EleutherAI / lm-evaluation-harness

A framework for few-shot evaluation of language models.
https://www.eleuther.ai
MIT License
5.79k stars 1.54k forks source link

What is the output_type in the metric for? #1976

Open dennisrall opened 2 weeks ago

dennisrall commented 2 weeks ago

Every metric has an output_type. I can't find the place where it is accessed.

@register_metric(
    metric="acc",
    higher_is_better=True,
    output_type=["loglikelihood", "multiple_choice"],
    aggregation="mean",
)

The register metric decorator does not access this from the args.

def register_metric(**args):
    # TODO: do we want to enforce a certain interface to registered metrics?
    def decorate(fn):
        assert "metric" in args
        name = args["metric"]

        for key, registry in [
            ("metric", METRIC_REGISTRY),
            ("higher_is_better", HIGHER_IS_BETTER_REGISTRY),
            ("aggregation", METRIC_AGGREGATION_REGISTRY),
        ]:
            if key in args:
                value = args[key]
                assert (
                    value not in registry
                ), f"{key} named '{value}' conflicts with existing registered {key}!"
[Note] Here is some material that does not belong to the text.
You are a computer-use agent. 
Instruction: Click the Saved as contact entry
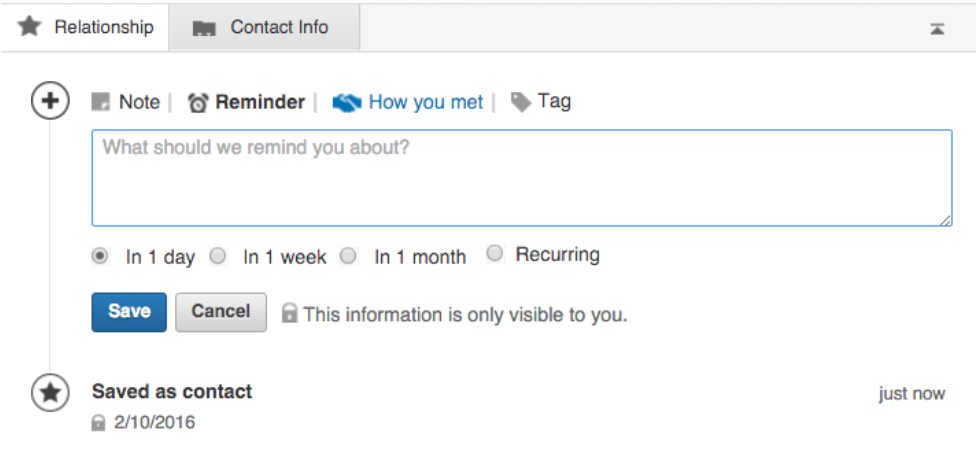tap(172, 392)
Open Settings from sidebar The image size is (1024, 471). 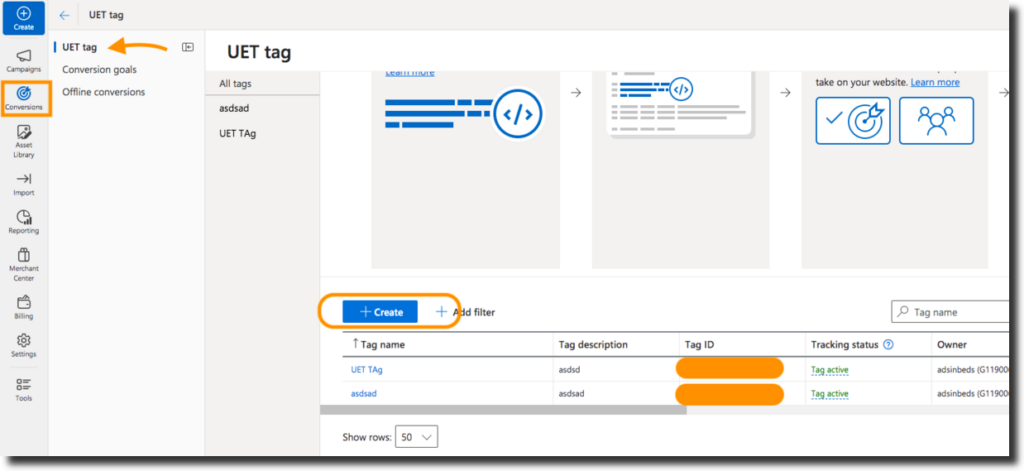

                if key == "metric":
                    registry[name] = fn
                elif key == "aggregation":
                    registry[name] = AGGREGATION_REGISTRY[value]
                else:
                    registry[name] = value

        return fn

    return decorate
lintangsutawika commented 2 weeks ago

It's currently unused. We're planning to reconfigure the metrics.